» Work required
Work through the data below and copy out every line where "agent" is found.

--- Data to process Enclosed Below ---

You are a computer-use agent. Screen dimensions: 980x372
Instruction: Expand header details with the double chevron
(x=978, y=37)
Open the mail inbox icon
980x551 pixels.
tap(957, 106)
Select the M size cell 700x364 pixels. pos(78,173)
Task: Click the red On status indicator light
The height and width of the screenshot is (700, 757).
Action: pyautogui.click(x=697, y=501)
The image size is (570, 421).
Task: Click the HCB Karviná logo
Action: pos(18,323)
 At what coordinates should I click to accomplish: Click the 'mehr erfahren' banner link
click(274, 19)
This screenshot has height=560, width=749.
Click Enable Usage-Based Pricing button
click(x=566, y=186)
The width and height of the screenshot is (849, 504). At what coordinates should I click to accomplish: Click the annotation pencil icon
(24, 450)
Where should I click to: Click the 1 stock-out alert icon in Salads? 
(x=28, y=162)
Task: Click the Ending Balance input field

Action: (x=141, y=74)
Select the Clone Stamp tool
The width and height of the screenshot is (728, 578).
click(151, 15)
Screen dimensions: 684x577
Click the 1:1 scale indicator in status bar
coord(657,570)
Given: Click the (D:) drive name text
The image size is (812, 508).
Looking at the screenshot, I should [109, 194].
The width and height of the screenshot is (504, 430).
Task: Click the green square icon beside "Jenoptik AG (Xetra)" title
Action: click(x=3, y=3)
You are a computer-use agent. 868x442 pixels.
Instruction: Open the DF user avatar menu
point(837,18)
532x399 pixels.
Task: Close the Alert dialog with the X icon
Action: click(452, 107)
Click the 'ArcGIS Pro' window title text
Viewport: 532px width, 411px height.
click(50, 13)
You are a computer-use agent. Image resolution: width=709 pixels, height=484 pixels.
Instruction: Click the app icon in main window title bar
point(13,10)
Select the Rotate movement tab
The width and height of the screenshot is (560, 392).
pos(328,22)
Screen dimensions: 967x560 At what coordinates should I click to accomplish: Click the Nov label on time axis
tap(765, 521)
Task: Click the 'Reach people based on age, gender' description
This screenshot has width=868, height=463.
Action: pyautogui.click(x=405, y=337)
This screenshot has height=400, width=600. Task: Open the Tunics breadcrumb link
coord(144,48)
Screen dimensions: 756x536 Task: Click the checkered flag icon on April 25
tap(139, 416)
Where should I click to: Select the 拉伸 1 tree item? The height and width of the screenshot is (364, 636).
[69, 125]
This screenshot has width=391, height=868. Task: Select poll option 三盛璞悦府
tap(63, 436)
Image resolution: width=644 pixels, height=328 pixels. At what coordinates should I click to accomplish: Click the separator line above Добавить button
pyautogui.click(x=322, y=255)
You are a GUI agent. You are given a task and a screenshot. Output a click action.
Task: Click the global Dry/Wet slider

--- End of Enclosed Data to process ---

» Exercise answer
You are a computer-use agent. Screen dimensions: 980x372
You are a computer-use agent. 868x442 pixels.
You are a computer-use agent. Image resolution: width=709 pixels, height=484 pixels.
You are a GUI agent. You are given a task and a screenshot. Output a click action.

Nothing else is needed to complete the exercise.